Sometime during the 9th century, Pineland and other population centers along the west side of Pine Island, such as Josslyn Island and Galt Island, were abandoned in favor of sites with access to deeper water on the barrier islands, such as the Mark Pardo Shellworks Site, and on islands on the west side of Pine Island Sound, such as Useppa. This corresponds to the beginning of the Caloosahatchee IIB period, marked by changes in ceramics. The onset of the Medieval Warm Period brought a rapid return of sea level in Pine Island Sound to former levels, and Pineland was reoccupied in the 10th century.
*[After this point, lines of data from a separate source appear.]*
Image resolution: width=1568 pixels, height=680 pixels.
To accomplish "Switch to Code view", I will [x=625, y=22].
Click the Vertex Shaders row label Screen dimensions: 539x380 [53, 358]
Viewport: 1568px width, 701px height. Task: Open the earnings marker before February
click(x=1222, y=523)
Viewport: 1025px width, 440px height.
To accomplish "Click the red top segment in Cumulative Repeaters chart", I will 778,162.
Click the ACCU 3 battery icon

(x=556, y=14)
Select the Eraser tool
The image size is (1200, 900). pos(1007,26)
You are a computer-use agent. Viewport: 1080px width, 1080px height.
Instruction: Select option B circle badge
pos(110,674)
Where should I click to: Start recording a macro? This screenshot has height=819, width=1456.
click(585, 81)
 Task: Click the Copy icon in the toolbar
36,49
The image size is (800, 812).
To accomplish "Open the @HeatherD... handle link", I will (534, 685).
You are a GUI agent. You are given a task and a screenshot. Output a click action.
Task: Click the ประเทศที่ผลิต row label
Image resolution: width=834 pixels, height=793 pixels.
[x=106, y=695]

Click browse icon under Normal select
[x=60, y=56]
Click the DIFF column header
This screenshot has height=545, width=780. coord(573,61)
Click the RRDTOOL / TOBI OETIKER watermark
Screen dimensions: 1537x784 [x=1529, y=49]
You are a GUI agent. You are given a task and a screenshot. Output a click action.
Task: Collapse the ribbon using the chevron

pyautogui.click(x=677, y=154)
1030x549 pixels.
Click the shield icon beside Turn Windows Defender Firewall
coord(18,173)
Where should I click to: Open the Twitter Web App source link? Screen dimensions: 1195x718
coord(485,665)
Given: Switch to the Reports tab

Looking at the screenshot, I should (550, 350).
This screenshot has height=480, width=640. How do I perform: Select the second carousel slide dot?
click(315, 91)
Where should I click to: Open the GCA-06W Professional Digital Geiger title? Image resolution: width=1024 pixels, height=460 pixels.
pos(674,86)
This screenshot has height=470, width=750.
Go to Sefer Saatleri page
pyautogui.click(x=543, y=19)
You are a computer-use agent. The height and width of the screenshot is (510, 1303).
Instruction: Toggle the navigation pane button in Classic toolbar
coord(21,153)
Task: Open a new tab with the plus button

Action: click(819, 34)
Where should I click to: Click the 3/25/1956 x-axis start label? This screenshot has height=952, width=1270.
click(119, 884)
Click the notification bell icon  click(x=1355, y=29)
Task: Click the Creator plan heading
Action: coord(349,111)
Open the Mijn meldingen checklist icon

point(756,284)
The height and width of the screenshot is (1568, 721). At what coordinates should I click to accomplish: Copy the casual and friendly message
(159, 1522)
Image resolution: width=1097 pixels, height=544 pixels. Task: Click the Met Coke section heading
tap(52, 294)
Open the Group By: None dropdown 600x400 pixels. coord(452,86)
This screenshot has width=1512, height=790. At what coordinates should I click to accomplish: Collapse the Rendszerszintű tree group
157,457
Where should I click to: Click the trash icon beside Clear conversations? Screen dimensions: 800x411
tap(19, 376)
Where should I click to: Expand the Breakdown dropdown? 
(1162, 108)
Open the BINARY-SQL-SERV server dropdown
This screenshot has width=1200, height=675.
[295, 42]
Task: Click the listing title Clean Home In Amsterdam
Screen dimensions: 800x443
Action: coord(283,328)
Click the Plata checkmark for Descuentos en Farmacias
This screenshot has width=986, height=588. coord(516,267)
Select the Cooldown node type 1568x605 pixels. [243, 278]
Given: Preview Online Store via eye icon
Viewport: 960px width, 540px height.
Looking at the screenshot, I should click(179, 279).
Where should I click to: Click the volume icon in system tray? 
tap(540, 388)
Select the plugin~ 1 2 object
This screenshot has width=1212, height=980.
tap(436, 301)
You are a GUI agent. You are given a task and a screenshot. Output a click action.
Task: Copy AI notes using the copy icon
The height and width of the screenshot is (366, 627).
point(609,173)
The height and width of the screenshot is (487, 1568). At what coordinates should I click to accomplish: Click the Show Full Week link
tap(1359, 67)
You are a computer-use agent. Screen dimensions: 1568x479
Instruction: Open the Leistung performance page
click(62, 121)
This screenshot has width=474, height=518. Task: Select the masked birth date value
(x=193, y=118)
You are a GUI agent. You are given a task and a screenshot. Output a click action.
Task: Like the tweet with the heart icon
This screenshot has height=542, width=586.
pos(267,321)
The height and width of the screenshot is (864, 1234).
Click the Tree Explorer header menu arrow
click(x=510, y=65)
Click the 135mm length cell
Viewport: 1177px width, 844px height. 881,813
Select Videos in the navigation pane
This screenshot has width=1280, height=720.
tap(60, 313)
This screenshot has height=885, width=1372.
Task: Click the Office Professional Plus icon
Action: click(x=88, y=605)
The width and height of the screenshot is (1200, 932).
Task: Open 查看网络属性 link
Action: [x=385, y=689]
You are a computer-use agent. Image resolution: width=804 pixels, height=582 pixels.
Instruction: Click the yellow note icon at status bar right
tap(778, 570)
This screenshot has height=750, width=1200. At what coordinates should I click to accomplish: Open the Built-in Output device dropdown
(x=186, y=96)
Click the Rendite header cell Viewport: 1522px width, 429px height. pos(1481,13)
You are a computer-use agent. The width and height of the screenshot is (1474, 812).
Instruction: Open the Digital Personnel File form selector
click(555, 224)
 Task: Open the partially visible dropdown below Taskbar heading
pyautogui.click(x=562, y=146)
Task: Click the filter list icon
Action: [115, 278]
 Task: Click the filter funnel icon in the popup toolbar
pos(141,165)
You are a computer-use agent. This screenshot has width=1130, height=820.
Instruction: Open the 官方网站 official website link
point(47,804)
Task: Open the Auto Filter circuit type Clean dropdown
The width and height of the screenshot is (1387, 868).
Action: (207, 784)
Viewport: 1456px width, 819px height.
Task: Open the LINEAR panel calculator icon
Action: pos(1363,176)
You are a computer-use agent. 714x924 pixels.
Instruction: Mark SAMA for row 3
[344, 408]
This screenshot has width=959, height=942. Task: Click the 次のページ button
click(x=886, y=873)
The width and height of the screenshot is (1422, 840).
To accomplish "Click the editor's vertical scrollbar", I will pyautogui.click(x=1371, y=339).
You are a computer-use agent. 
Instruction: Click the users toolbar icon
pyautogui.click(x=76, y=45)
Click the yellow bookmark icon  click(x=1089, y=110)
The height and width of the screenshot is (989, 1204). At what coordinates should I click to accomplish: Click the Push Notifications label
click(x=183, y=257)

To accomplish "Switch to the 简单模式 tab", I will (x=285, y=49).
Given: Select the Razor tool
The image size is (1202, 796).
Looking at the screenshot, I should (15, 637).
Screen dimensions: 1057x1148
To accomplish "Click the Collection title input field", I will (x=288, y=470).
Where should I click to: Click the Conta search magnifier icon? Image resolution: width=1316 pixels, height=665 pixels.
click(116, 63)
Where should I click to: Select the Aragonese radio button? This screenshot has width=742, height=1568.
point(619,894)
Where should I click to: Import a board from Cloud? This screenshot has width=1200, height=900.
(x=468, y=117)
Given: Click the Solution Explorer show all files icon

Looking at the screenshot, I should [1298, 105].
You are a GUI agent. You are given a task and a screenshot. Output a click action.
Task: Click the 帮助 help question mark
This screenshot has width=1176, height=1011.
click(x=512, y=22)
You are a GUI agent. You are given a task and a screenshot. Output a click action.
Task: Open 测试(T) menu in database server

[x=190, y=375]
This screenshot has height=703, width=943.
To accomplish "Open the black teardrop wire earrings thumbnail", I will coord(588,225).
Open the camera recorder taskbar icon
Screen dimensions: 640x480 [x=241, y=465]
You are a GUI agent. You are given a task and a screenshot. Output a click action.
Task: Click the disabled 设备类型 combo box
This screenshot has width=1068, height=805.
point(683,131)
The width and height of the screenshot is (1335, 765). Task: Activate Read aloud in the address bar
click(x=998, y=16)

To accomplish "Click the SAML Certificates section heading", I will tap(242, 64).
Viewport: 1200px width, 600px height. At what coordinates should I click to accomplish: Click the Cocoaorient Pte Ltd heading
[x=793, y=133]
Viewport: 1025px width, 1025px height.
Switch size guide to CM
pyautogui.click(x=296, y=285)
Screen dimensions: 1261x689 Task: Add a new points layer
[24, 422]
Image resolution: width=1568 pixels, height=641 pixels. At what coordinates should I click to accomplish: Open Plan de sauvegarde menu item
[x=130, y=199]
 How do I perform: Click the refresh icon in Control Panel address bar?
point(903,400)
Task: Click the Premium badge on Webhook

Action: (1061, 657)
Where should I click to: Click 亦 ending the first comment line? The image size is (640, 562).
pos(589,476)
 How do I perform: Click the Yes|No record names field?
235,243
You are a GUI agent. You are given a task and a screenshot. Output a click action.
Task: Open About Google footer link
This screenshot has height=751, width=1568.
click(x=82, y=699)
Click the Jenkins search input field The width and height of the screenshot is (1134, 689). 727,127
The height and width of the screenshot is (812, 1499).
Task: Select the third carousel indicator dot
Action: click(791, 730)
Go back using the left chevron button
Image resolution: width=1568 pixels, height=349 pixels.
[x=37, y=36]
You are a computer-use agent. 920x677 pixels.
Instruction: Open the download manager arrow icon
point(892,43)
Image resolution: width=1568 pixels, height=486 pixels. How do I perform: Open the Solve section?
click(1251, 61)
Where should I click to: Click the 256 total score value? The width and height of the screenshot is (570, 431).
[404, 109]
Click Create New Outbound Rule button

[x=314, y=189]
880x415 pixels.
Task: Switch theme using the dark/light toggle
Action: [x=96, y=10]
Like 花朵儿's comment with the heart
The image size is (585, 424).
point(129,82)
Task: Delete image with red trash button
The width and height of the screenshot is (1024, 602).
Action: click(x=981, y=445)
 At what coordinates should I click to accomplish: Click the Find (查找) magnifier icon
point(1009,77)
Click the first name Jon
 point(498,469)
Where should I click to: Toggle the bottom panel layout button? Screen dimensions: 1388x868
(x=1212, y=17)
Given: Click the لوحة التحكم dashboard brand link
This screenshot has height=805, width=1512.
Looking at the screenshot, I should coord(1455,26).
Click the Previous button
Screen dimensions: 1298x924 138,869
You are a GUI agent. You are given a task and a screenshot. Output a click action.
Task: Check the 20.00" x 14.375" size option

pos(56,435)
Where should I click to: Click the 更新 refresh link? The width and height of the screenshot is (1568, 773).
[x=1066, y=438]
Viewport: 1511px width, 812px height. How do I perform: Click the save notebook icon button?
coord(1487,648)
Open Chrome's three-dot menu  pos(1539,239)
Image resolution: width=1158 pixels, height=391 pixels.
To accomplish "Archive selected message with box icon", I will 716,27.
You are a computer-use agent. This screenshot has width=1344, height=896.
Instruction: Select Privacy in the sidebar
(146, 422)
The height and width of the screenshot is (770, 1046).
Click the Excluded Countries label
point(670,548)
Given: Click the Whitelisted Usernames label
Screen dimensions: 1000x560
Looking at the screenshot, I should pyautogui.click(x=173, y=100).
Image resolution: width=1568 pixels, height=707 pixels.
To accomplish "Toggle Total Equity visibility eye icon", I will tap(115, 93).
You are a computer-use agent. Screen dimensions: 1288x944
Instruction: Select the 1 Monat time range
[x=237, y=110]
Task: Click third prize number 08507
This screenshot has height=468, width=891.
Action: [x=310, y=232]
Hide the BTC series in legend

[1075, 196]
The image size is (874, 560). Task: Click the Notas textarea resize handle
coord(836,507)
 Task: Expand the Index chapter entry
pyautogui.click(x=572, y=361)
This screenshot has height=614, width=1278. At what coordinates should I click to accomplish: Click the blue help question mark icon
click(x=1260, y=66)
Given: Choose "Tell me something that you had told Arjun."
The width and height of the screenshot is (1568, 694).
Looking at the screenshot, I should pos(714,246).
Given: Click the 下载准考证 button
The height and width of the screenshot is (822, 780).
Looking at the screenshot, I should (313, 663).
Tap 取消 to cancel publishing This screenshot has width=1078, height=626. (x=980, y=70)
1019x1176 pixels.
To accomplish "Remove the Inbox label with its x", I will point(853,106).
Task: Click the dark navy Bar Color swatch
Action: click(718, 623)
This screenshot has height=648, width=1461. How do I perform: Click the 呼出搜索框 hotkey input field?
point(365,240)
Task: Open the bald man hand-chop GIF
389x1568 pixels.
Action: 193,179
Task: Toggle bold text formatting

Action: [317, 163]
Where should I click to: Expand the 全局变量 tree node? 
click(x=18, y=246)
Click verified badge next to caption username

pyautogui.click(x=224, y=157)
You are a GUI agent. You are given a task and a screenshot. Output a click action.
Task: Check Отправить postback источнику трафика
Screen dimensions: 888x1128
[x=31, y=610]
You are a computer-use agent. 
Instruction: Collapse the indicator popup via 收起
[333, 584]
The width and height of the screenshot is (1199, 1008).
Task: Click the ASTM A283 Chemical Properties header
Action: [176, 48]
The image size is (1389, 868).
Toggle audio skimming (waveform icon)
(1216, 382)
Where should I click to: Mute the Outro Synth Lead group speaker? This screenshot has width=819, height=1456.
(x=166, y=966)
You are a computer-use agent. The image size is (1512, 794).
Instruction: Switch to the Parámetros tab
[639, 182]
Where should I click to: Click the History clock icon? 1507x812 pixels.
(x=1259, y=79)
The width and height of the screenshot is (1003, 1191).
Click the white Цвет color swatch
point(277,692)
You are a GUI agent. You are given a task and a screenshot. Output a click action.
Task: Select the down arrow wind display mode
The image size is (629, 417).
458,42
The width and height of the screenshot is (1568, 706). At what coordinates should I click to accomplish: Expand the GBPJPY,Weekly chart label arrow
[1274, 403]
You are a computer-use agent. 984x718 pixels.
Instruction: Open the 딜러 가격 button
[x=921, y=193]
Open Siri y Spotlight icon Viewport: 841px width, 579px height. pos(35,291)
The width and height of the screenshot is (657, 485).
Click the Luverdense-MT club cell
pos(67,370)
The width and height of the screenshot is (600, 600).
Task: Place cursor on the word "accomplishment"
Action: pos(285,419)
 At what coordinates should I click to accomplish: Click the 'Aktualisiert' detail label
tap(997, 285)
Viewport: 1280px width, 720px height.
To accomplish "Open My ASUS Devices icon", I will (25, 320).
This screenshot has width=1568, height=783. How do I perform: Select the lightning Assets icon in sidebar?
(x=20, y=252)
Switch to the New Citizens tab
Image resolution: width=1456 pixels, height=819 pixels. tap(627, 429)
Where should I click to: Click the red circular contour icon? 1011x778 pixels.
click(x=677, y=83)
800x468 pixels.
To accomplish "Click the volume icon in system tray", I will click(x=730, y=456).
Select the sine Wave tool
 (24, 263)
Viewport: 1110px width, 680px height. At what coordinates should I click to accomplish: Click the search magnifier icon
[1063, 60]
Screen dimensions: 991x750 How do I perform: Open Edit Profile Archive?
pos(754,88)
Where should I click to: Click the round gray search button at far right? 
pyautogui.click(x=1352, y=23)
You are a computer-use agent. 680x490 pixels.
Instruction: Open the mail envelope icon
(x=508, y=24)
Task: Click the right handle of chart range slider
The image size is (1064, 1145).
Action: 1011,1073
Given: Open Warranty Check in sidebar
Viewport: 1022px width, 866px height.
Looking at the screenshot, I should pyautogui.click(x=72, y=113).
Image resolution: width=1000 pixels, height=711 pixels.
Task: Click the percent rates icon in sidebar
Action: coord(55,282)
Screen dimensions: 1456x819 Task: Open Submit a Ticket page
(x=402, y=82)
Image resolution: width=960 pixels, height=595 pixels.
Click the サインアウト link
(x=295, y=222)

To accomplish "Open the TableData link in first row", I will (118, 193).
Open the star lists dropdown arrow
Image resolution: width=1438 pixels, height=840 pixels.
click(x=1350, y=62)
Starting in the 10th century, the people of Pineland constructed linear mounds in groups, with the mounds oriented perpendicular to the shoreline, in contrast to the earlier middens parallel to the shoreline. These mounds reached heights of up to 7 m by about 1200, at the end of the Caloosahatchee IIB period. During this period a natural waterway passing between the Brown and Randell mound complexes was altered into the western end of the Pine Island Canal. The Smith Mound was also started in the 11th century. A pronounced cool spell, around 1100, briefly lowered sea levels in Pine Island Sound, and the Pineland site was apparently abandoned from before 1100 until about 1150. The Little Ice Age began around 1200, again lowering sea levels in Pine Island Sound, but never as low as during the Vandal Minimum.